Sex Box is an American television show that aired on WE tv from February to April 2015. The show is a remake of the British series by the same name and was hosted by Fran Walfish, a relationship therapist, and also starred sex therapist Dr. Chris Donaghue, and comedian Danielle Stewart, who provided backstage commentary. WE tv cancelled the series in April 2015 due to poor ratings and only five of the first season's nine episodes were aired. WE tv has expressed interest in bringing the show back in a reformatted version.

==Synopsis==
Several couples are brought into the studio, some of whom are experiencing relationship problems. The couple will enter a sound-proofed box on the stage, where they will have sexual intercourse. During this time the show's hosts will comment on sex, the couple, and the chances that the couple's relationship will survive.
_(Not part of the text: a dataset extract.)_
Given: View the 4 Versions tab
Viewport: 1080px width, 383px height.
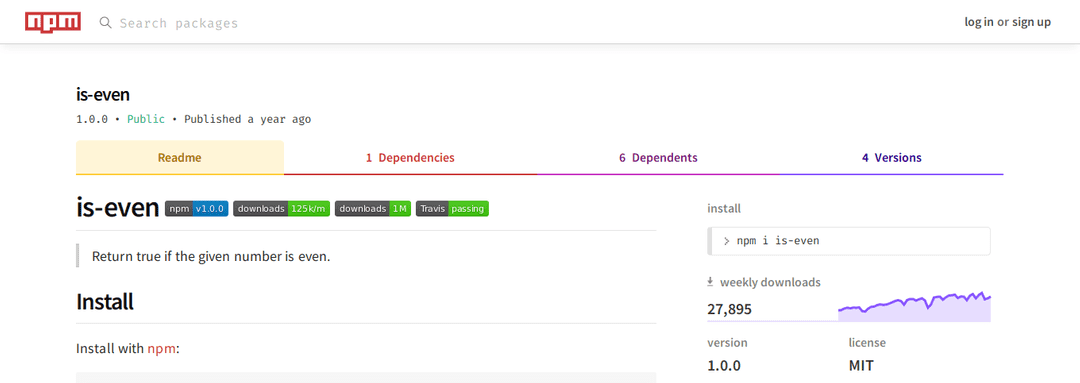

After a certain amount of time the couple exits the box and rejoins the hosts on stage, where they answer questions about themselves and their sex life, based on the theory that the couple will be more likely to be more open and honest in their answers after having intercourse.

==Production==
WE tv first announced plans to create a pilot episode for a North American version of Sex Box in March 2014 and in August of the same year, stated that they had ordered a nine-episode season for the series. WE tv's President Mark Juris commented on the show's concept, which he found "one of the most unique and compelling show concepts we’ve ever seen". The Daily Beast has criticized the show's concept, stating "Sex Box, with its ridiculous guinea pigs screwing conceit, will only augment our cultural hang-ups about sex. Listening to a sex therapist, a relationship psychotherapist, and a pastor do their best American Idol impressions, break down the myriad problems couples are having during the act, will only make people more apprehensive when it comes to having sex. And what business does a pastor have lecturing people about his or her sexual performance? Religion is one of the driving forces behind this country’s prudishness to begin with."

==Reception==
The Washington Post reviewed an early episode of the show, writing "This show is therapeutic in so many ways. First, because the experts encourage the couple to talk to each other about their sexual problems, and that can’t be bad, right? And second, because the revelation that a 7.9 (the equivalent of a C-plus) is an acceptable sex grade is great news for sexual underachievers everywhere!"

===Criticism===
Sex Box was heavily criticized by the Parents Television Council, who stated that the show was "an affront to families, toxic to advertisers, and a clear demonstration of a badly-broken business model that forces every cable/satellite subscriber to pay for unwanted and unwatched cable networks"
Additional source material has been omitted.